_Exercise set_:
- a) Decide whether each statement agrees with the article on Gwen Stefani's L.A.M.B. collection, answering yes or no and quoting the exact words of the article that settle it: (i) Stefani's son Apollo was six months old at the time of the interview; (ii) Stefani had stayed away from New York Fashion Week for the past five years; (iii) Stefani's New York presentation is being held at ArtBeam.
- b) In the article on Gwen Stefani's L.A.M.B. collection, where does Stefani plan to take her children after picking them up from their first day of school?
- c) From the article on Gwen Stefani's L.A.M.B. collection, write out the stretch from "By  on September 5, 2014" through "six-month-old son, Apollo.", copying it word for word.

+++ Document section

By  on September 5, 2014

LOS ANGELES — A few days before she boarded a plane to New York to present her spring L.A.M.B. collection, Gwen Stefani was perched in a trailer parked outside an industrial photo studio in downtown Los Angeles. The multitasking multi­hyphenate was taking a break from overseeing the collection’s look book shoot to feed her six-month-old son, Apollo.

“He’s so awesome. He’s always like that,” she said of her son, sitting up on his nanny’s lap and politely keeping the noise level down for the interview. “I don’t have to tell him anything. He has a good instinct. He even knows when to smile.”

Apollo was partly the reason that Stefani chose to sit out New York Fashion Week for the past three years, but L.A.M.B.’s return coincides with a milestone for her two older boys, Kingston and Zuma.

“I have all these children who start school the same week. So I’m going to drop them off for their first day, pick them up, take them for frozen yogurt, then go to New York. They’re old enough to understand now, but I do feel guilty. I’m not going to lie,” said Stefani, whose New York presentation is today at ArtBeam from 5 to 7 p.m.

Stefani was determined to return to the tents this season: “I had said a year ago, ‘We are doing fashion week. I don’t care what happens.’ The reason you even do a line is to wear the clothes, but also to show it. For me, I love the theater of it.”

++++++
+++ Entries shown

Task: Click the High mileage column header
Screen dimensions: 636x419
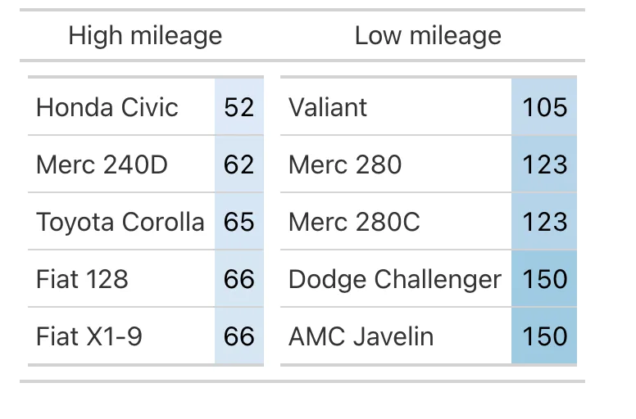Action: click(145, 36)
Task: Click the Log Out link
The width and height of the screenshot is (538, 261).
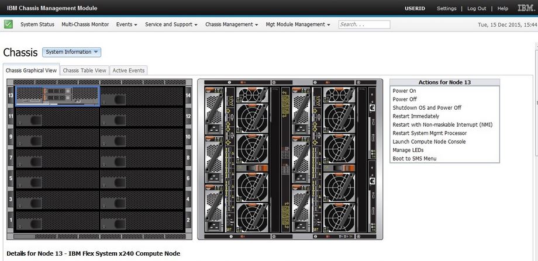Action: click(477, 9)
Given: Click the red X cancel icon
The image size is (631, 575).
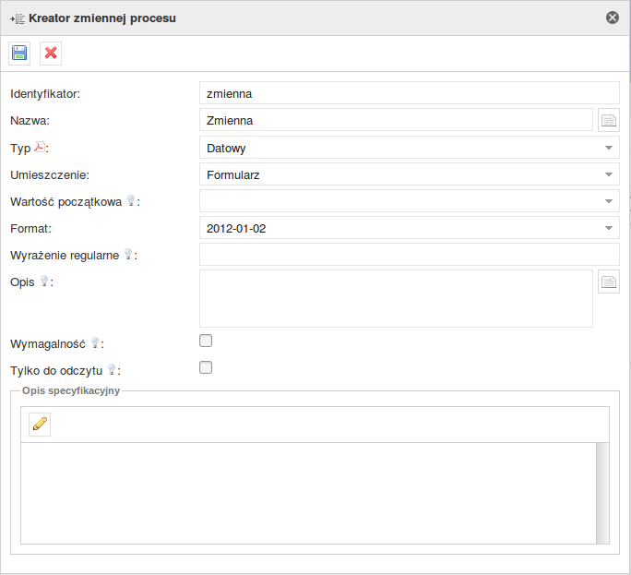Looking at the screenshot, I should click(51, 54).
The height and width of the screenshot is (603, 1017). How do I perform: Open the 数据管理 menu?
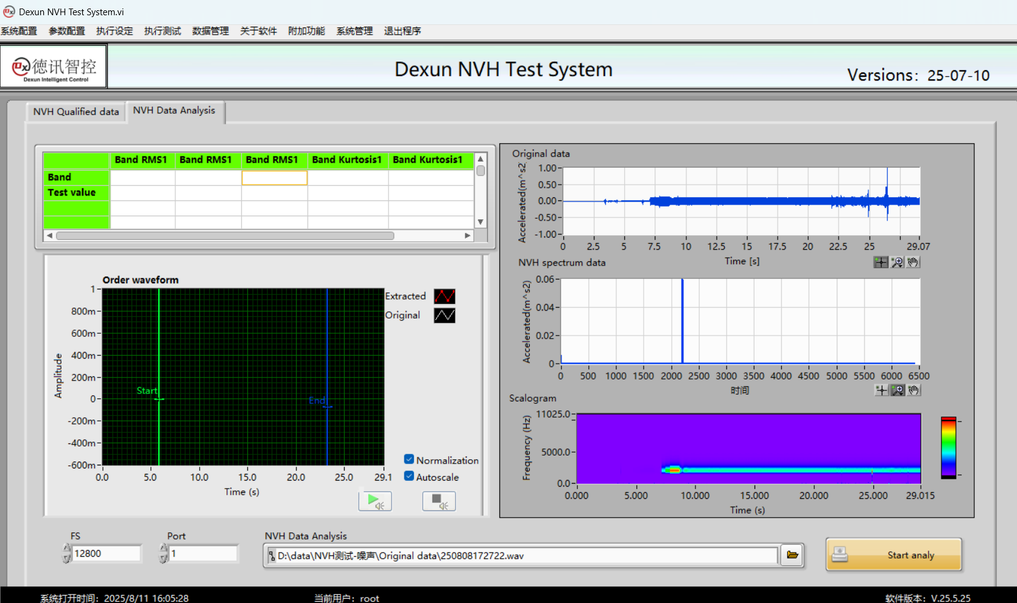click(210, 31)
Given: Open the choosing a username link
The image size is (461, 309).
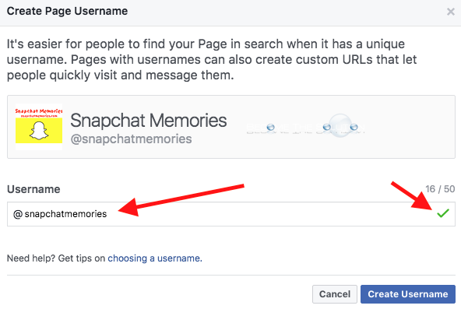Looking at the screenshot, I should coord(155,258).
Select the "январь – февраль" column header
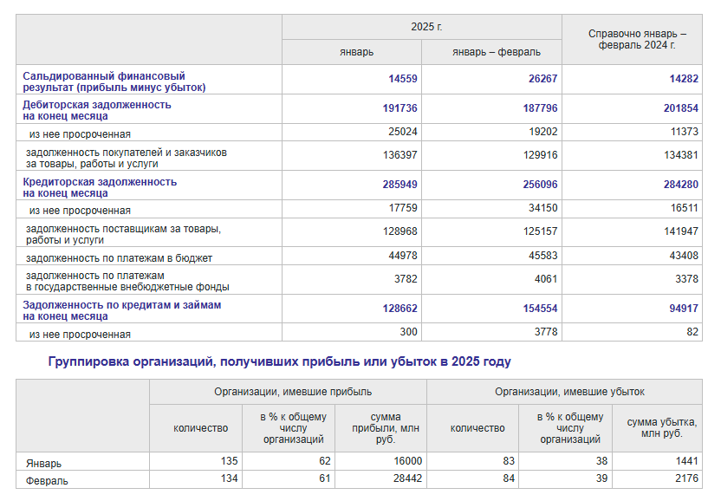 tap(496, 52)
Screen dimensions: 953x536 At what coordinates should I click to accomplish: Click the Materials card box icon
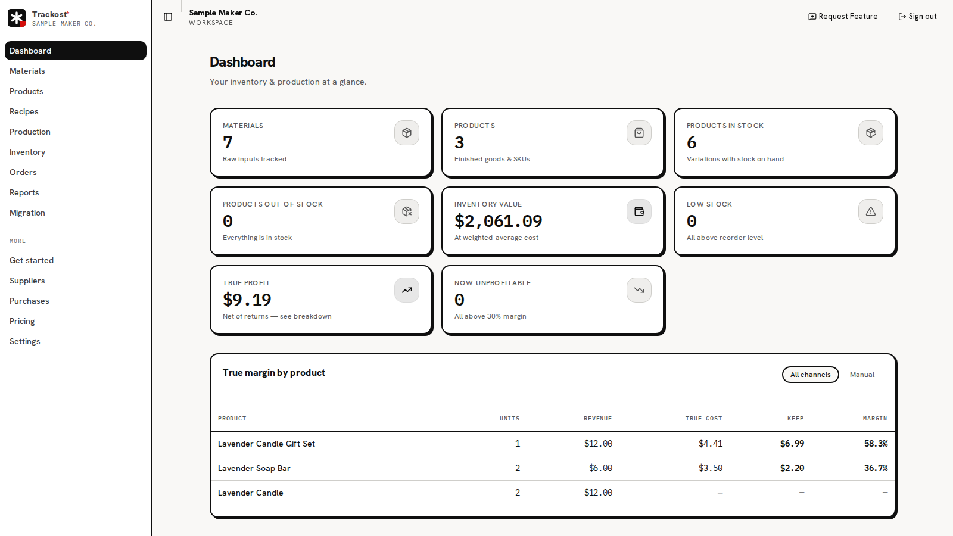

++++++

_Answers per task_:
- a)
(i) Yes: "to feed her six-month-old son, Apollo"
(ii) No: "sit out New York Fashion Week for the past three years"
(iii) Yes: "whose New York presentation is today at ArtBeam from 5 to 7 p.m."

- b) For frozen yogurt.

- c)
By  on September 5, 2014

LOS ANGELES — A few days before she boarded a plane to New York to present her spring L.A.M.B. collection, Gwen Stefani was perched in a trailer parked outside an industrial photo studio in downtown Los Angeles. The multitasking multi­hyphenate was taking a break from overseeing the collection’s look book shoot to feed her six-month-old son, Apollo.